**Action item**
Of the entries below, restate word for word only the section that runs from the line with "Click the Комментарий link" to the line with "Task: Click the ice giants sub-item", counting both ends.

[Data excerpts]
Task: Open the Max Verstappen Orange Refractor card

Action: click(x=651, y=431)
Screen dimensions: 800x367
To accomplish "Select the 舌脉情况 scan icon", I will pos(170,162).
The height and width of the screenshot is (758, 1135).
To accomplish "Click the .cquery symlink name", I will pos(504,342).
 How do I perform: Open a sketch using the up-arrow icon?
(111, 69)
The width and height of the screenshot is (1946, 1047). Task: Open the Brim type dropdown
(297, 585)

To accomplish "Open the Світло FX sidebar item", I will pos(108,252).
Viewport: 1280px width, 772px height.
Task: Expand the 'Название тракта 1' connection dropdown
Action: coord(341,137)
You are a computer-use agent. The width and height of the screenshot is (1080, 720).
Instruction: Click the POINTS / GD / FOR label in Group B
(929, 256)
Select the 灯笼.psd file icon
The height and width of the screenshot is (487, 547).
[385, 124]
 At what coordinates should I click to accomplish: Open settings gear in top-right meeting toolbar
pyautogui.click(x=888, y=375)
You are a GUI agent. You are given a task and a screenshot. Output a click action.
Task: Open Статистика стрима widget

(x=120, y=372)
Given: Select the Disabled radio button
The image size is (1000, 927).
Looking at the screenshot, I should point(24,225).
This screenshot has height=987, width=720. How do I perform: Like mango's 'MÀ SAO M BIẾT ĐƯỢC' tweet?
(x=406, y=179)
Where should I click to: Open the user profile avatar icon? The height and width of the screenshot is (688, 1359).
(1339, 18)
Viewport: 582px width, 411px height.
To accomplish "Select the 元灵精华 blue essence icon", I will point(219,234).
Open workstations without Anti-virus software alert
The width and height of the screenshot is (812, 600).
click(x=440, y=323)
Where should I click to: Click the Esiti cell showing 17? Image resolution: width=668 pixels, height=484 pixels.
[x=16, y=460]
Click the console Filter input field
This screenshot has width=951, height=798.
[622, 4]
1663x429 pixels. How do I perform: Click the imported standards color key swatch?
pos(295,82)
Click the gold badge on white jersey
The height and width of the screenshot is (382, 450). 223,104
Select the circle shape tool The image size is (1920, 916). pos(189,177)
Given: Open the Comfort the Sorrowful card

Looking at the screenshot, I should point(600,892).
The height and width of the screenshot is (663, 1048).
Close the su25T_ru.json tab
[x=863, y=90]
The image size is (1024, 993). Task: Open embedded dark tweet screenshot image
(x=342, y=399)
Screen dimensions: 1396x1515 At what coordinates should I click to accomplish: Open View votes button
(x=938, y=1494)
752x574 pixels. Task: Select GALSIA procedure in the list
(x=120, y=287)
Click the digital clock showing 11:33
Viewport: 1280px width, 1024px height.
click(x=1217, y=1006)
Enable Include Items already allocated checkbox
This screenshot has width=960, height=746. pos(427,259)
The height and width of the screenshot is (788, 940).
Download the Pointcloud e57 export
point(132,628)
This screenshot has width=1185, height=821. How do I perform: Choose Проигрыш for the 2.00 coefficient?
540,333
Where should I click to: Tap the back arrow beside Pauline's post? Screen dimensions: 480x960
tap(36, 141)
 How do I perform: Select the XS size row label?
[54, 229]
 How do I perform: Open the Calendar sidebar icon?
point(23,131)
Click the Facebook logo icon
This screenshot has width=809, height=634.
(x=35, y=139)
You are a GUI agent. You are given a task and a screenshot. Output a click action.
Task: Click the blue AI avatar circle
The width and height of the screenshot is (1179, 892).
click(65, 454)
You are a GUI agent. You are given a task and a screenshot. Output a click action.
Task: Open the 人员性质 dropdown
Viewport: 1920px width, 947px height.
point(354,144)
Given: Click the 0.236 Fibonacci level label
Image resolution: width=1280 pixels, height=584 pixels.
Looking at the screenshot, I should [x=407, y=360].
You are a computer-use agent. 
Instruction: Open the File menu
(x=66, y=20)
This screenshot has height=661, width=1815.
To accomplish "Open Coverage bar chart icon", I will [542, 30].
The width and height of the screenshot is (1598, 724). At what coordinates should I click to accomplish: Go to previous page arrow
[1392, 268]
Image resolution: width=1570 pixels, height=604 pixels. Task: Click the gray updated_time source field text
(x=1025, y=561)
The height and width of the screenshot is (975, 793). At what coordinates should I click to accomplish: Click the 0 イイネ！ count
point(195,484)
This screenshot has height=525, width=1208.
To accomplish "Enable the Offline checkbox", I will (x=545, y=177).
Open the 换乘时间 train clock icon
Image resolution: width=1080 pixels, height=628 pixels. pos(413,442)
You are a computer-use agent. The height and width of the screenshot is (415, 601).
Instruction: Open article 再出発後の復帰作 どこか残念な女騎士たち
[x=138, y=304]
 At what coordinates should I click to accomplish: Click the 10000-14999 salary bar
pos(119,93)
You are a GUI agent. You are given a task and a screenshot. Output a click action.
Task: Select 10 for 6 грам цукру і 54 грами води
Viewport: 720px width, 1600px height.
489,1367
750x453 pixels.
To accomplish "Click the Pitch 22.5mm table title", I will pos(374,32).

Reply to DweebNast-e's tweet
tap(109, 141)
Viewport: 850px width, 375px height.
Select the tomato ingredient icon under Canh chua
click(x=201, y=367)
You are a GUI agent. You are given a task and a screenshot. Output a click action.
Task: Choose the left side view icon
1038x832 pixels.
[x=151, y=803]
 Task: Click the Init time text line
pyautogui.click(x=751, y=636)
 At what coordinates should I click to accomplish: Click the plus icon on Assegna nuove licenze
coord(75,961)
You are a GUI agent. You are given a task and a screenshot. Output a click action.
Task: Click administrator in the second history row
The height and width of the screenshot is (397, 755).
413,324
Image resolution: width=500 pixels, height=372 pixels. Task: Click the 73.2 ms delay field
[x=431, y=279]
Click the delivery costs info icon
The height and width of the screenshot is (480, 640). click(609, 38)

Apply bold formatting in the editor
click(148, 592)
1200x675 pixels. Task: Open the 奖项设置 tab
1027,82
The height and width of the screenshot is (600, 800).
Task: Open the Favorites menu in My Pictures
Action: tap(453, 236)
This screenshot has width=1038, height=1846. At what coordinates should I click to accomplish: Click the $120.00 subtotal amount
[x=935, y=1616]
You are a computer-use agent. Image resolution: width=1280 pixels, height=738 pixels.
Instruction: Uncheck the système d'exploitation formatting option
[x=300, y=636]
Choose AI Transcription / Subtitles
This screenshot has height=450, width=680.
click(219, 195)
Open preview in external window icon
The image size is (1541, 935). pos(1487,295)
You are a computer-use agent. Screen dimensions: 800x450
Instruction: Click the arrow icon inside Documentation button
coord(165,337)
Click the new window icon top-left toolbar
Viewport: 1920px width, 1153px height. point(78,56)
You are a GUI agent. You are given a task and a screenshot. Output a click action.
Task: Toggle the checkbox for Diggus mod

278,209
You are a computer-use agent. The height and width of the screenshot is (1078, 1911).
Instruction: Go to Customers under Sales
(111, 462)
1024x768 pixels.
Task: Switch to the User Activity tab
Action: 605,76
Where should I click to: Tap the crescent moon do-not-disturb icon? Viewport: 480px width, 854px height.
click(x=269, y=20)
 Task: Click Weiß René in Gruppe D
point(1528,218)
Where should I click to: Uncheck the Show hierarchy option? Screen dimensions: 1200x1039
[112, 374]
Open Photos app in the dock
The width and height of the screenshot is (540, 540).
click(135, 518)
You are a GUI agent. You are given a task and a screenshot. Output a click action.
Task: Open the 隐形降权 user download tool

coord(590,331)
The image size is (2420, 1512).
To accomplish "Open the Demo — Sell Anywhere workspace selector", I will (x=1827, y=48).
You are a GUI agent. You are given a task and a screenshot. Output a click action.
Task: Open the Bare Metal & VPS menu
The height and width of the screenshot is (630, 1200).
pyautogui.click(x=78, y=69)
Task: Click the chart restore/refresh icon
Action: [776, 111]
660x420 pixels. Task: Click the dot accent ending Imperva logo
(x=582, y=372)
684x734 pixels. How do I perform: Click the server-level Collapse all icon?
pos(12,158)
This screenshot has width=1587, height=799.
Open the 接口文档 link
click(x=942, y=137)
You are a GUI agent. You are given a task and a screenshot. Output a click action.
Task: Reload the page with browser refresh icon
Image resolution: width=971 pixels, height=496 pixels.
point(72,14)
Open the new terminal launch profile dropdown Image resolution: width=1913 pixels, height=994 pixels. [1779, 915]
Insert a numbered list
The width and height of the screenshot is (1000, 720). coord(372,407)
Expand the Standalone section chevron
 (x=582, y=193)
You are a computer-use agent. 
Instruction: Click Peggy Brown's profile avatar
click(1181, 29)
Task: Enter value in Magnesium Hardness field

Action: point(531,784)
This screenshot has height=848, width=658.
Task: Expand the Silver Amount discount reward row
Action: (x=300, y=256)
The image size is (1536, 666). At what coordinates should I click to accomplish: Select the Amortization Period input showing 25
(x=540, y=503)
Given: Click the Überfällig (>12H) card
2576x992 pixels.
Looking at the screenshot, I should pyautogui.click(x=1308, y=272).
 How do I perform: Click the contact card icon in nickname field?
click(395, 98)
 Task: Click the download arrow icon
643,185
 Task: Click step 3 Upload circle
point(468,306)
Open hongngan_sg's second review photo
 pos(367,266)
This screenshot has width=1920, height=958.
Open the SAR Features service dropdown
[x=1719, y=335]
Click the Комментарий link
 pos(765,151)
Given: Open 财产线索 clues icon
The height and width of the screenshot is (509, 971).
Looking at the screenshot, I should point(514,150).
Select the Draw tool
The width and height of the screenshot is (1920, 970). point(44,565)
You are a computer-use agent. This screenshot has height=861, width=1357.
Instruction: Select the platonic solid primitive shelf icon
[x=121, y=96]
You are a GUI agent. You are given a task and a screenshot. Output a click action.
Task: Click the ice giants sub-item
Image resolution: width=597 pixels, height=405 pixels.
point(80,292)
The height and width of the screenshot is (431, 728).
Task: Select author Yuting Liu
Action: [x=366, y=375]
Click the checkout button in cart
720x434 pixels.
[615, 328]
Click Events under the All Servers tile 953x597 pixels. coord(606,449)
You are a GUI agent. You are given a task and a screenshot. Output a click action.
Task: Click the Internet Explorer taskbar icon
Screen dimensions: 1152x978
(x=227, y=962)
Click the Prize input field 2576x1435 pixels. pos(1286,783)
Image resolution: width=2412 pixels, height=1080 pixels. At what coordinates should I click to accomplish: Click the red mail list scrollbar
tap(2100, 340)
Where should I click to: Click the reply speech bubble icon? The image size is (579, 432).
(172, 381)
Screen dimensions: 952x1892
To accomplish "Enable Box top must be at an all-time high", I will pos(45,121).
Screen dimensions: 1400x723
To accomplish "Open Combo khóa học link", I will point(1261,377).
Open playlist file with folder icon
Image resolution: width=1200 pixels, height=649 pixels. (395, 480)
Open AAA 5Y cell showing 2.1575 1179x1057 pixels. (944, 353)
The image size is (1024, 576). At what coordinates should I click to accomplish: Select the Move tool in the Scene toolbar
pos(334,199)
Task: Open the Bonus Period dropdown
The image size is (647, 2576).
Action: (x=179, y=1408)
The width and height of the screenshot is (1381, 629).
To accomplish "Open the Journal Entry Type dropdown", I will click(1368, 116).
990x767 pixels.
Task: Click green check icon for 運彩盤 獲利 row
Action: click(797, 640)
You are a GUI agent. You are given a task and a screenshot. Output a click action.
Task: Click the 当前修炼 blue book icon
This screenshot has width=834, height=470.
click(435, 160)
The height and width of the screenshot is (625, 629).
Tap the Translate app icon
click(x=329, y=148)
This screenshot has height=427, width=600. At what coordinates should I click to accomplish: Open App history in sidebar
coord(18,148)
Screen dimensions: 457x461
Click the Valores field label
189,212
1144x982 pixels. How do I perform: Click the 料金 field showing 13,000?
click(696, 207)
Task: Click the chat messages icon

**Exercise response**
Click the Комментарий link
 pos(765,151)
Given: Open 财产线索 clues icon
The height and width of the screenshot is (509, 971).
Looking at the screenshot, I should point(514,150).
Select the Draw tool
The width and height of the screenshot is (1920, 970). point(44,565)
You are a computer-use agent. This screenshot has height=861, width=1357.
Instruction: Select the platonic solid primitive shelf icon
[x=121, y=96]
You are a GUI agent. You are given a task and a screenshot. Output a click action.
Task: Click the ice giants sub-item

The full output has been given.